L’Arminuta, energia letteraria pulita

giovedì 1 giugno
piazza Giordano
Libri&dialoghi

L’Arminuta di Donatella Di Pietrantonio è energia letteraria pulita. È fusione nucleare di due mondi alle alte temperature sentimentali ed emotive di una struggente storia familiare. L’Arminuta in dialetto abruzzese significa “la ritornata”. La protagonista del romanzo, infatti, un pomeriggio d’agosto del 1975 è restituita all’improvviso alla madre naturale che non ha mai conosciuto: dunque ritorna nella sua famiglia d’origine. Finallora ha avuto un’altra madre, è stata in una diversa famiglia. «Una mi aveva ceduta con il suo latte ancora sulla lingua, l’altra mi aveva restituita a tredici anni. Ero figlia di separazioni, parentele false o taciute, distanze. Non sapevo più da chi provenivo…». Un doppio abbandono, una duplice e dura condanna per una colpa che non c’è. Una maledizione senza nome. La stessa di Josef K. o Gregor Samsa.

La protagonista, che racconta in prima persona, viveva in una città sul mare e godeva dell’affetto esclusivo di figlia unica, impreziosito da tranquillo decoro e benessere borghese. Si ritrova da un giorno all’altro in un paesino dell’entroterra, con tre fratelli e una sorella, in una realtà brada e rancorosa di grave miseria. Dall’Italia dello sviluppo industriale e dei consumi di massa all’Abruzzo arcaico dove è quasi un evento sia un piatto di rigatoni al pomodoro sia una parola o un gesto d’affetto. «Io non conoscevo nessuna fame e abitavo come una straniera tra gli affamati.»
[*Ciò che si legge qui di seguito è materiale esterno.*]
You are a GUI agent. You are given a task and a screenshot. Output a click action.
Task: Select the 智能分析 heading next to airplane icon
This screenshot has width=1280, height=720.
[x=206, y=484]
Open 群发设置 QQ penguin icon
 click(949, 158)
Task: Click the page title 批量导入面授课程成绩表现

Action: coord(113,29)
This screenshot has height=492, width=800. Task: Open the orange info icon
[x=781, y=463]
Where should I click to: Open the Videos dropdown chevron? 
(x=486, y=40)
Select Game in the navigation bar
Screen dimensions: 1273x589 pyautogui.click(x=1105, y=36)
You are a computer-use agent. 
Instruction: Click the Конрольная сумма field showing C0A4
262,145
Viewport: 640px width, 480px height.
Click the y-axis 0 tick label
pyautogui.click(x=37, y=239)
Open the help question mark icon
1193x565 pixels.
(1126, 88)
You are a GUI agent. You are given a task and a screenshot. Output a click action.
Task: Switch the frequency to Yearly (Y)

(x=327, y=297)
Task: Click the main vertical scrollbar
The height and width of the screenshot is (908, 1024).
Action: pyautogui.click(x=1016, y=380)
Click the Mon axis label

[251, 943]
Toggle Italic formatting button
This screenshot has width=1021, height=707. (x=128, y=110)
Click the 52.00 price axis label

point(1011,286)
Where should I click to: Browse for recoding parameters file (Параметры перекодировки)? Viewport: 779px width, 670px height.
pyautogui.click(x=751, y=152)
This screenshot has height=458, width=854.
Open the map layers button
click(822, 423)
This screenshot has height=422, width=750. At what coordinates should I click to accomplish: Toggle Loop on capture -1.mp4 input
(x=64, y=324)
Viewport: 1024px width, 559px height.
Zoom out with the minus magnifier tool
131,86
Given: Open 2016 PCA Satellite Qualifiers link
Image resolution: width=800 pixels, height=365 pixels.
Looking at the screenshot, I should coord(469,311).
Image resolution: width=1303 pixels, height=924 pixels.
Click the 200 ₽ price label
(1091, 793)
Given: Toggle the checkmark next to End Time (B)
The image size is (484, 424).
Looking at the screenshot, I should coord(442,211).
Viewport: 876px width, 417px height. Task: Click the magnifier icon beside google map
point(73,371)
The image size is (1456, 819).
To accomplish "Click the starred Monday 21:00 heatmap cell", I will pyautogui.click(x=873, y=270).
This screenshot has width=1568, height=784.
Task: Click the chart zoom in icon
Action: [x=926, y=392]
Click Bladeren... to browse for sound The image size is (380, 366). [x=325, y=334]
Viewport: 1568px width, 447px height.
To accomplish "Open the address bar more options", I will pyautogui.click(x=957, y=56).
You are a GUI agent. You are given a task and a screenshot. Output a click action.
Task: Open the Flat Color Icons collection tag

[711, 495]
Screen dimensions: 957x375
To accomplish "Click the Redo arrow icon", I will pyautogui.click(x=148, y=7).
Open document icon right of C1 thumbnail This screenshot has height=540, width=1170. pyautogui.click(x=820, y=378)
Tutta un’altra vita. Due mondi contrapposti che si respingono: per poterli fondere occorrono temperature elevatissime. Tale incandescenza sentimentale matura nel rapporto fra l’Arminuta, la più giovane sorella Adriana e il fratello maggiore Vincenzo. L’intimità crescente fra i tre ragazzi disarma le resistenze di ciascuno nei confronti dell’altro e apre tutti a nuove dimensioni affettive. Fra le due ragazze la complicità è un sollievo («Sentivo l’odore dei capelli di Adriana e lo sconforto diminuiva un po’, come la febbre») che alimenta in entrambe determinazione e speranza. Per Vincenzo è la scoperta di pulsioni e turbamenti di maschio.

Una rocambolesca e poetica fuga al mare di un giorno nello stabilimento balneare, antico regno dell’Arminuta, unirà i tre fratelli nell’orgoglio della propria diversità e nella consapevolezza della reciproca necessità. Energia pulita. Quella maledizione d’una colpa senza nome è, dunque, destino comune al quale opporre una forza collettiva e ciò lo avvertirà dentro sé anche chi finallora aveva taciuto, come la madre o il padre: «Parlava come se fossi sua. Non si era mai preoccupato per me e neanche per gli altri figli, veramente. O forse ero io che non l’avevo visto. Ho abbassato la testa dall’emozione». Ce la farà questa nuova comunità a venire fuori da quella miseria che – dice la madre – «è più della fame»?

Le alte temperature sentimentali ed emotive della storia sono schermate e, quindi, protette e valorizzate da un linguaggio al tempo stesso intenso e cristallino, con barbagli di un futuro che intravediamo appena (la protagonista racconta una ventina d’anni dopo i fatti) e pochi ma suggestivi elementi dialettali (essa, t’addormi, la coccia, m’attocca, tengo fame…). L’Arminuta è uno dei romanzi più importanti di quest’anno, e non solo.